++++ GIVEN PASSAGE
1. Accounting period

Every accounting statement will have an accounting period, including balance sheets, income statements, and statements of cash flow. It represents the period covering the information you reported in the statements.

There are usually two accounting periods: calendar year and fiscal year. Whichever period your business chooses, you should stick to the same timeframe so that you can compare your accounting statements over different periods.

The calendar year accounting period starts January 1st and ends on December 31st. The fiscal year period starts on the first day of any other month during the year. You also don't need to have your accounting period be a full year. For example, your business can have a half-year accounting period that starts January 1st and ends June 30th. The next period will then start July 1st and end on December 31st.

2. Accounts payable (AP)

Accounts payable (AP) are funds your business owes others on an invoice that is "payable" by your business. Basically, you will record any invoice your business receives as an AP. On the balance sheet, the AP will be listed under "current liabilities" since it's an amount you're still responsible for paying.

For example, if you order $200 worth of office supplies from a vendor, they will send you an invoice for this amount, typically due in 30 days. You will record $200 as the AP for that vendor and only close it out once you pay the invoice.

Examples of using this term in a sentence include:

● It's best to have an accounts payable system that ensures your business doesn't have liabilities on your books for an extended time.

● His job is to process all the accounts payable promptly.

3. Accounts receivable (AR)

Accounts receivable (AR) are funds that a third party owes your business. Typically, it's the money owed to you for services and goods used or delivered that a customer has not paid for yet. However, these funds can be from companies, banks, or anyone who borrowed money from your business. It will be recorded on your balance sheet or accounts chart under the "current assets" section.
++++++++
++++ EXTRACTED INFORMATION
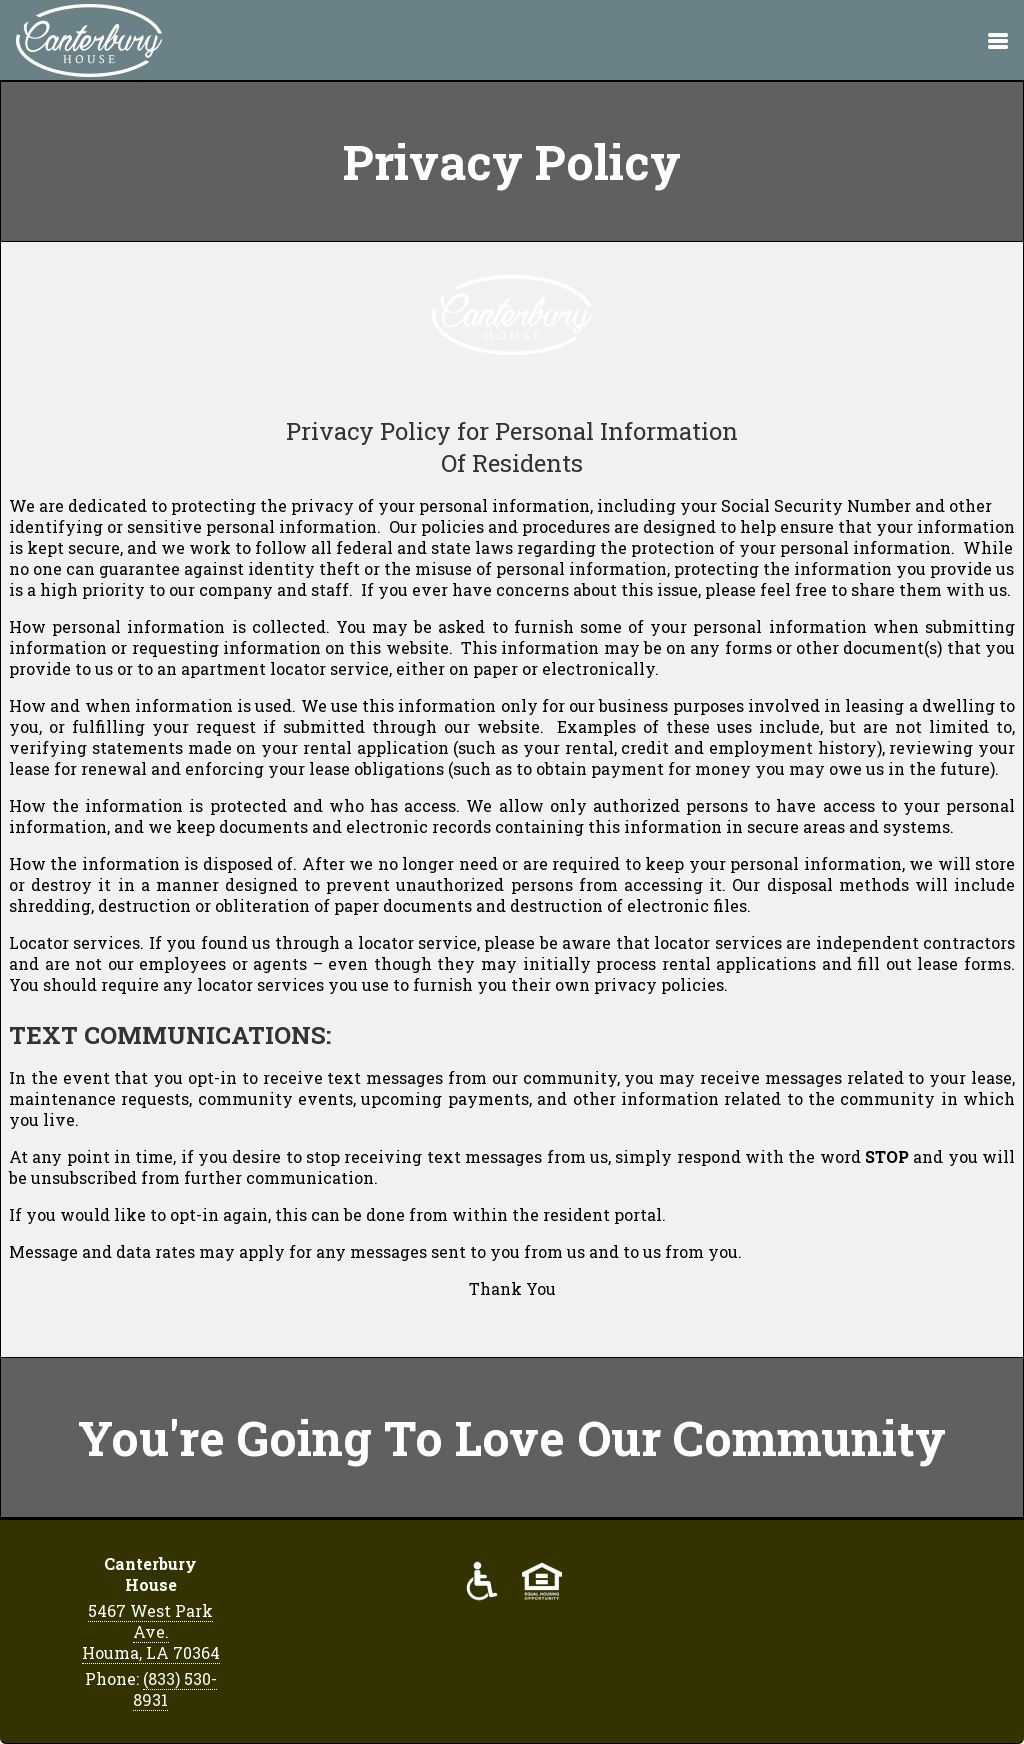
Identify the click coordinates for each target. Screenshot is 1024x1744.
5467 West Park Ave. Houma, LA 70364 (151, 1631)
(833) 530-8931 (175, 1689)
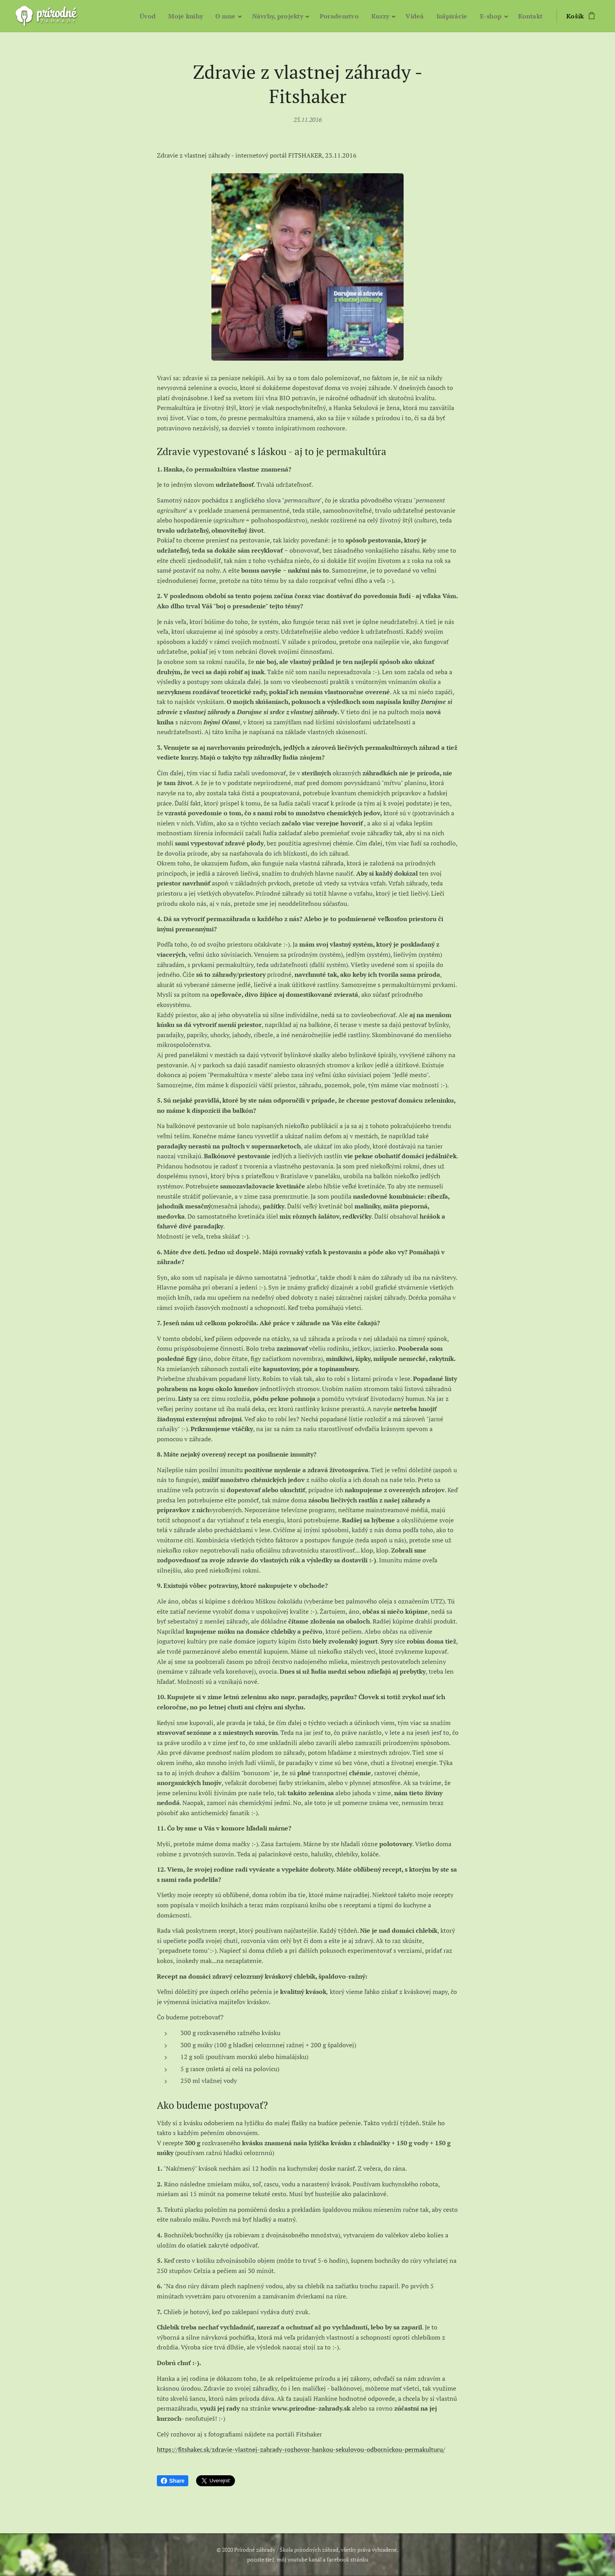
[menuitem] (141, 16)
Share (173, 2481)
++++++++
** CHALLENGES **
[1] Rewrite the accounting glossary from "Accounts payable (AP) are" up to and including "responsible for paying.", replacing "balance sheet" with "statement of financial position".
[2] Extend the accounting glossary by continuing it from the point where it stops.
The records are not needed for anything asked here.

** RESULTS FOR THE EXERCISE **
[1]
Accounts payable (AP) are funds your business owes others on an invoice that is "payable" by your business. Basically, you will record any invoice your business receives as an AP. On the statement of financial position, the AP will be listed under "current liabilities" since it's an amount you're still responsible for paying.

[2]
For example, suppose your business provides website development services. Once you complete the project and deliver it to your customer, you will send them an invoice. The amount on the invoice is an account receivable for you until the invoice is paid.

Examples of using this term in a sentence include:

● Your business should manage how long it takes to collect accounts receivable from customers.

● The business improved its accounts receivable and increased its cash flow.

4. Accrued expense

An accrued expense is another form of liability your business has and needs to pay. However, the difference between an accrued expense and AP is that you haven't received an invoice for these costs. You will record them on your balance sheet as a liability the moment you incur the expense. Sometimes they are also referred to as spontaneous liabilities or accrued liabilities.

Some examples of accrued expenses your business might have include:

● Employee vacation or sick days, which you owe the employee but they haven't used yet

● Utility expenses where you won't get a bill until the next month

● Cost of a customer submitting a future return or repair under warranty

5. Allocation

Allocation, also called "cost allocation" in accounting, refers to the distribution of costs your business incurs across different departments or inventory items. It's a method used to control costs that are shared across the business.

For example, health care insurance costs for your employees can be allocated across different teams in your business. If your business has 50 employees and your sales team has five employees, you can allocate 10% of the insurance cost to the sales team. You might also hear this term used in reference to "budget allocations." This is the process of designating specific amounts of funding for an item, project, or program.

The allocation amount refers to the limit the person authorized to charge expenses to that budget line can't exceed. For example, suppose you allocate $2,000 to your marketing team's advertising budget for the quarter. The budget line item is advertising costs, and the team can't spend more than $2,000 on advertising for that quarter unless additional allocations are made.

6. Asset (A)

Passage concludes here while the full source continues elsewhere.